# Fonts really ugly in Firefox, Webkit



## Carpetsmoker (Nov 9, 2012)

My fonts look great in Opera & just about every other program I've ever used on FreeBSD.

Except Firefox and webkit.

Here's a screenshot comparing Opera to webkit:
http://arp242.net/tmp/2012-11-08-224518_1680x1050_scrot.png

Installing the `webfonts' is not a solution IMHO. I'd prefer to just use the Bitstream fonts.

I also tried mucking about with my ~/.fonts.conf as suggested here, but I couldn't get it to look acceptable, not to mention it had the unfortunate side-effect of making every other font look ugly!

I don't understand why this can't `just work'â„¢ for Firefox and Webkit ...


----------



## jrm@ (Nov 9, 2012)

This guide worked for me.


----------



## Carpetsmoker (Nov 9, 2012)

Thanks, while this does improve things slightly, it's not really a `complete' solution.

http://arp242.net/tmp/2012-11-09-105607_3840x1080_scrot.png

- Notice how the text `DOCTYPE' and `1.0' look awkward compared to Opera. Almost like it's bold!
- Also notice how my xterm font has changed! The top is the font with the new settings. the `0' at the top looks like it's been in a car accident!


----------



## Carpetsmoker (Nov 12, 2012)

After some investigation it appears that Firefox/Webkit are using the `Lucida' and/or `Helvetica' fonts, other fonts look fine.
I don't know why these fonts are so ugly or why Opera skips these fonts. Perhaps this is a Opera feature to prevent your page from becoming really ugly?

In any case, removing the following ports fixed the problem for now:

x11-fonts/font-cronyx-cyrillic
x11-fonts/font-adobe-75dpi
x11-fonts/font-adobe-100dpi
x11-fonts/font-bh-lucidatypewriter-100dpi
x11-fonts/font-bh-100dpi
x11-fonts/font-bh-75dpi

Note that these are all installed as a dependency of x11/xorg, so this is not a `proper' solution ... Perhaps ~/.fonts.conf can be set to ignore certain fonts ...

Stored items:
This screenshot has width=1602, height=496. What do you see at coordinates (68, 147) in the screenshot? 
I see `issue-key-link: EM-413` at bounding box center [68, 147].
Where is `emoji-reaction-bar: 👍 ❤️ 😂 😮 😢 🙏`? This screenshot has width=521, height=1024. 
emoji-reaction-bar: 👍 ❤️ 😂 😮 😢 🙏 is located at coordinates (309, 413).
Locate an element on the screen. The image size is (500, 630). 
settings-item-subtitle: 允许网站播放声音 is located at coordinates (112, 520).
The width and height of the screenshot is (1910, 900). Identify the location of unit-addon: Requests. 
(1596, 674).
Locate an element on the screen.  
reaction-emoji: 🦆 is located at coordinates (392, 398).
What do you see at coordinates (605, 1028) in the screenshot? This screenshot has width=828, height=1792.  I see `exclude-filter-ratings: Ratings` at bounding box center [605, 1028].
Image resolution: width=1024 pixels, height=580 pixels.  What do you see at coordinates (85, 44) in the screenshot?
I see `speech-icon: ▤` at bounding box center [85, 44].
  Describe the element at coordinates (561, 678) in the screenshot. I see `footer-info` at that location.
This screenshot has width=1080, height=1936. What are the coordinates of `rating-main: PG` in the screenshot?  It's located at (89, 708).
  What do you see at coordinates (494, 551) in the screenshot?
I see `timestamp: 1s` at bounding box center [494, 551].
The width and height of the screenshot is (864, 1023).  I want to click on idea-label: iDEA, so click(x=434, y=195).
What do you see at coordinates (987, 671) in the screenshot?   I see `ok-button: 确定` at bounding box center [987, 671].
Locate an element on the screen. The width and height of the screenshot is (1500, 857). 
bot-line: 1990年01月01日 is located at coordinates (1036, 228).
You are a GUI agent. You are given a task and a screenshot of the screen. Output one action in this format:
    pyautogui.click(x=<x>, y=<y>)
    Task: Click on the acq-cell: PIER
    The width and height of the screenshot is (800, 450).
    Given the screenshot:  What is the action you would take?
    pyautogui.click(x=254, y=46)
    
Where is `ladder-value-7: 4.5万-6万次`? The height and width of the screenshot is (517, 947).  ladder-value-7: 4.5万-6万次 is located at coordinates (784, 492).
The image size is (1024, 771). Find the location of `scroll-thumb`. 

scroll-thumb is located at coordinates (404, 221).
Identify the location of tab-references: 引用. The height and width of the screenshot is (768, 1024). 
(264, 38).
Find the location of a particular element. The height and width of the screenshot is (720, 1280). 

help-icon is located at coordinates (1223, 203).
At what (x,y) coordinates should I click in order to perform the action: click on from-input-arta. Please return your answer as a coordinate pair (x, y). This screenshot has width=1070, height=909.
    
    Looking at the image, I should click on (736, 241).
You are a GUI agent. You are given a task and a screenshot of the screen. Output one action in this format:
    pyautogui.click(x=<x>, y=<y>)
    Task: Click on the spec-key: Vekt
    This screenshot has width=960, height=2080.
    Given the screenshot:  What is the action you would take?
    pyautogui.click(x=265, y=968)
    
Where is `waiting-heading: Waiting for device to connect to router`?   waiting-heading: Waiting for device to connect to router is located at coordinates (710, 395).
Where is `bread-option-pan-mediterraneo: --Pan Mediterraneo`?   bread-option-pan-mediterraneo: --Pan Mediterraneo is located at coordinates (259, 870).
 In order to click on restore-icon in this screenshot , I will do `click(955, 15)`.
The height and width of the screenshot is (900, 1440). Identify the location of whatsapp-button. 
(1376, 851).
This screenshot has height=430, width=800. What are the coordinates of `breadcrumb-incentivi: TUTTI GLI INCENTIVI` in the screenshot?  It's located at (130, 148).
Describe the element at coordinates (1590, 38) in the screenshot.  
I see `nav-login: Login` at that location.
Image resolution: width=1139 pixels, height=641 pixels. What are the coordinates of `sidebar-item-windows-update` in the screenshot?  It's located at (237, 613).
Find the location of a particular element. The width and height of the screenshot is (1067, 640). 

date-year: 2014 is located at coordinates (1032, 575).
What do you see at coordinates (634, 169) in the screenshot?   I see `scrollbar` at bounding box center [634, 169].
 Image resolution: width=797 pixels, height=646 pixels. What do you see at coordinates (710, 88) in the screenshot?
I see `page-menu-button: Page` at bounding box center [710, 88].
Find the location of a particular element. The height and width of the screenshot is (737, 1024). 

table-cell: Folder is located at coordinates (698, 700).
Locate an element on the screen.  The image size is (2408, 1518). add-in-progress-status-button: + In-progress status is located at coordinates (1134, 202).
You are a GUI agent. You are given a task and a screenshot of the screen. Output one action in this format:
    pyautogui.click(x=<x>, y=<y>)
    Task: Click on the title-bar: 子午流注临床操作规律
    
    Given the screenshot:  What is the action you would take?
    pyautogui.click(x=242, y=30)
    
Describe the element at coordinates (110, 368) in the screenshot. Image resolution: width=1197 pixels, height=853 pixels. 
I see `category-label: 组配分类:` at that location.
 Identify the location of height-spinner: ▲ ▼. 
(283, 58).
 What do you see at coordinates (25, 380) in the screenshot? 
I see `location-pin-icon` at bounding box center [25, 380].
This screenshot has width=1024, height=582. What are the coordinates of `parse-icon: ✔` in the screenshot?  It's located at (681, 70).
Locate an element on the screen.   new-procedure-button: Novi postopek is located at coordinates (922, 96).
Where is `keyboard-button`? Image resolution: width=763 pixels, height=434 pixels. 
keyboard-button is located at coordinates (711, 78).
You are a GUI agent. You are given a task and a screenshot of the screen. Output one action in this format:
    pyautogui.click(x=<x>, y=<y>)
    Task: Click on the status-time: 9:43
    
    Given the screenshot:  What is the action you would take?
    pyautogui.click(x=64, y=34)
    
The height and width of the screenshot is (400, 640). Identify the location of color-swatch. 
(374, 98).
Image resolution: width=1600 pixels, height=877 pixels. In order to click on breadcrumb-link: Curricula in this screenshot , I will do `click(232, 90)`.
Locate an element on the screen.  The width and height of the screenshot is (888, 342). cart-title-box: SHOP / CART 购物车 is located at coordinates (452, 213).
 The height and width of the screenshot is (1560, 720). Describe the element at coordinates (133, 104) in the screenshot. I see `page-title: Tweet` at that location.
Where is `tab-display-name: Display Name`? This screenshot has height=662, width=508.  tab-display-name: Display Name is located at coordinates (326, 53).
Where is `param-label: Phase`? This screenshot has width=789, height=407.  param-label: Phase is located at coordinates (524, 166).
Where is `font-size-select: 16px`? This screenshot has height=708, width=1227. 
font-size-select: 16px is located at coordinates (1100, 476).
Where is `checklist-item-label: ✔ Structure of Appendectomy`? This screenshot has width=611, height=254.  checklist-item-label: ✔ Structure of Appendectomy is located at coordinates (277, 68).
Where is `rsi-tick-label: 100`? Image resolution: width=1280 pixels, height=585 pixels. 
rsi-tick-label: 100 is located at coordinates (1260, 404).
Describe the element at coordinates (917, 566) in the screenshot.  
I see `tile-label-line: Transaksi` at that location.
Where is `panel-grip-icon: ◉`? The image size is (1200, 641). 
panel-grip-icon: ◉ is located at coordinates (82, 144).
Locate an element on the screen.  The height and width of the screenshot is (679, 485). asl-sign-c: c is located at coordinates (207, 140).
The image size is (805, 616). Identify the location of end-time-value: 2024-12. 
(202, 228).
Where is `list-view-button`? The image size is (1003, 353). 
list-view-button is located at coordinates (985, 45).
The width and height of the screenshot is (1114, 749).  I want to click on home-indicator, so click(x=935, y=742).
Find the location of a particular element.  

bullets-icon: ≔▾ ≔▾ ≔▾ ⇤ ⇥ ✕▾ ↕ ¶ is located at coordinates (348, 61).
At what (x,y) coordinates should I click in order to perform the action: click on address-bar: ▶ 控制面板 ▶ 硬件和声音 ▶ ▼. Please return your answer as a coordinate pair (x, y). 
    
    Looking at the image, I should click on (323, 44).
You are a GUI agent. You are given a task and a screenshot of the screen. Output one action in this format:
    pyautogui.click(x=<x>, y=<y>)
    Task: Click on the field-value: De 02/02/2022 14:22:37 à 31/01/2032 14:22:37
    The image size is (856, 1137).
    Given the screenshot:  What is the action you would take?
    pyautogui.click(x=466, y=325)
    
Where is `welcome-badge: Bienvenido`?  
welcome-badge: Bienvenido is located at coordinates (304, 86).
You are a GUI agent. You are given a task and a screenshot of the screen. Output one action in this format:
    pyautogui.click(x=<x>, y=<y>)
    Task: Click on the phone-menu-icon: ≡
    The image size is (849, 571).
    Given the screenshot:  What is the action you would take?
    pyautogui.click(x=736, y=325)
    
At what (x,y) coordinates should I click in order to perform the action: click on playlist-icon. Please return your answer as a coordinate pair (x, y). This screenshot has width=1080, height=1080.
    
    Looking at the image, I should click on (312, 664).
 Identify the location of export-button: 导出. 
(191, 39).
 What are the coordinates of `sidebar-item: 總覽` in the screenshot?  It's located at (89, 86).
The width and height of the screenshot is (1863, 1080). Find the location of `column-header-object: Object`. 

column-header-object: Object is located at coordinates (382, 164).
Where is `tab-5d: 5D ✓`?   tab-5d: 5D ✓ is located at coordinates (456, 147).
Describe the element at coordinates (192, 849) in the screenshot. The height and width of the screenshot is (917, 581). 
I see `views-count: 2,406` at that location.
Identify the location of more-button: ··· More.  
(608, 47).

* [REQUIRED WORK] In the thread on ugly fonts in Firefox and Webkit, which fonts did the investigation show Firefox and Webkit were using? None of the stored material is needed.

* [REPLY TO THE TASK] The Lucida and/or Helvetica fonts.